### WHAT TO DO
Everything in the data below is left aside except the lines from the one containing "At what coordinates" through the one containing "Click the 80%"; repeat those exactly.

### RECORDS FOR THIS TASK
━━━━

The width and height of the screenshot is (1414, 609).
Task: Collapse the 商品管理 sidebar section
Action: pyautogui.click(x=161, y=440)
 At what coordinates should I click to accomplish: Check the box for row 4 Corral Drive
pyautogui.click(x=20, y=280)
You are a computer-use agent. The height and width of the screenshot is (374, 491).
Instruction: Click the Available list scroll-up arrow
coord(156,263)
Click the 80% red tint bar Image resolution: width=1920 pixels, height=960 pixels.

━━━━

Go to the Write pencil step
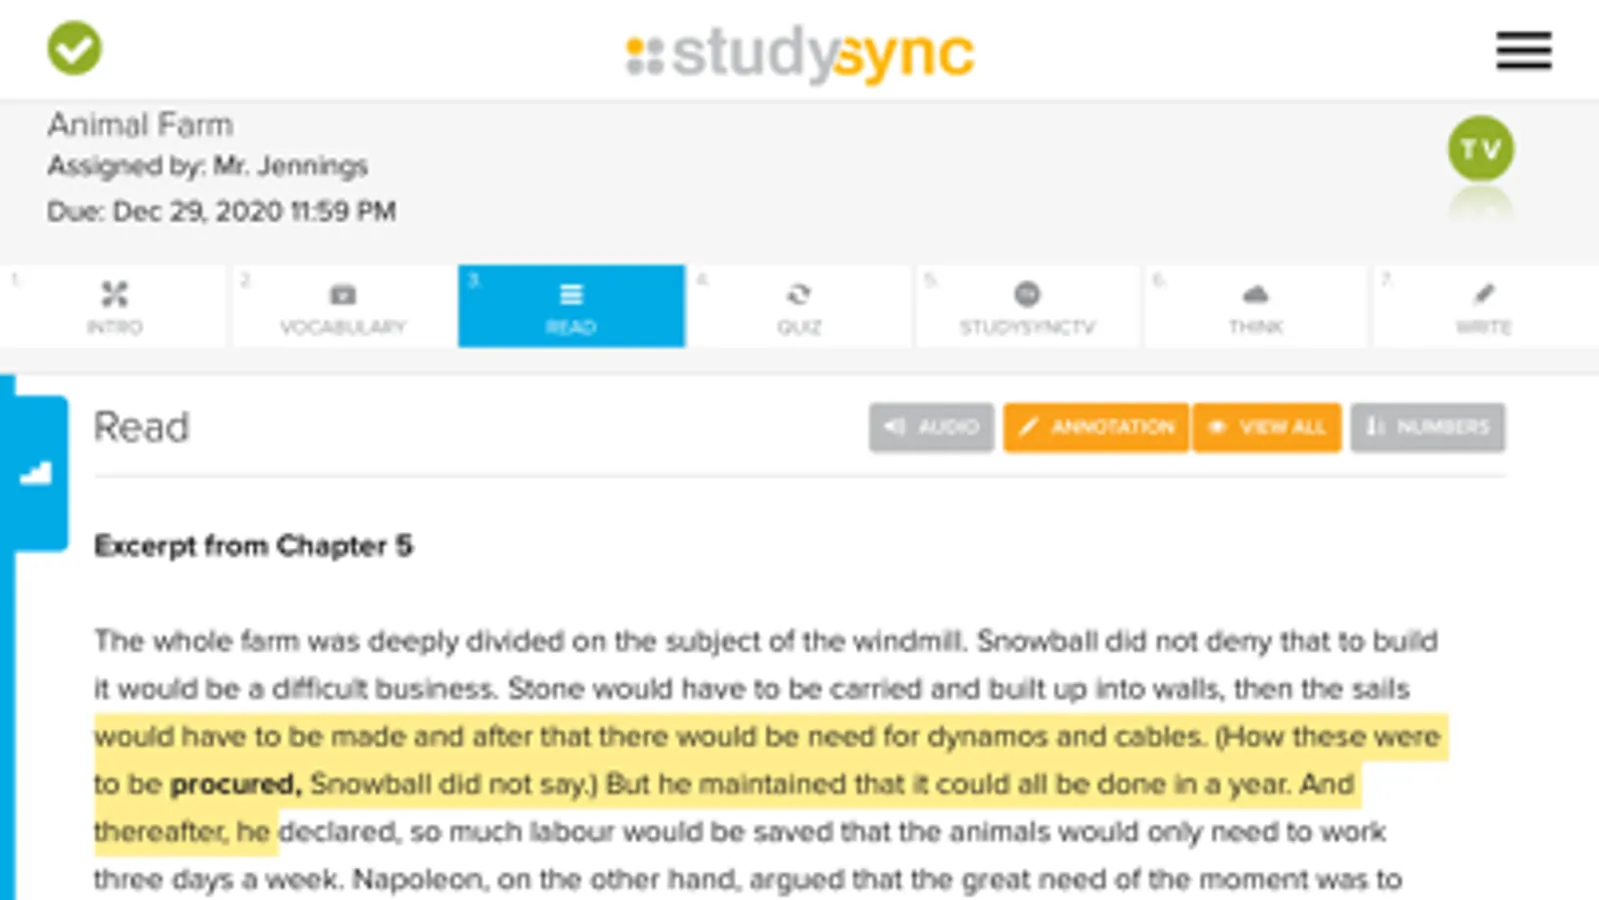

━━━━

### TASK OUTPUT
 At what coordinates should I click to accomplish: Check the box for row 4 Corral Drive
pyautogui.click(x=20, y=280)
You are a computer-use agent. The height and width of the screenshot is (374, 491).
Instruction: Click the Available list scroll-up arrow
coord(156,263)
Click the 80% red tint bar Image resolution: width=1920 pixels, height=960 pixels.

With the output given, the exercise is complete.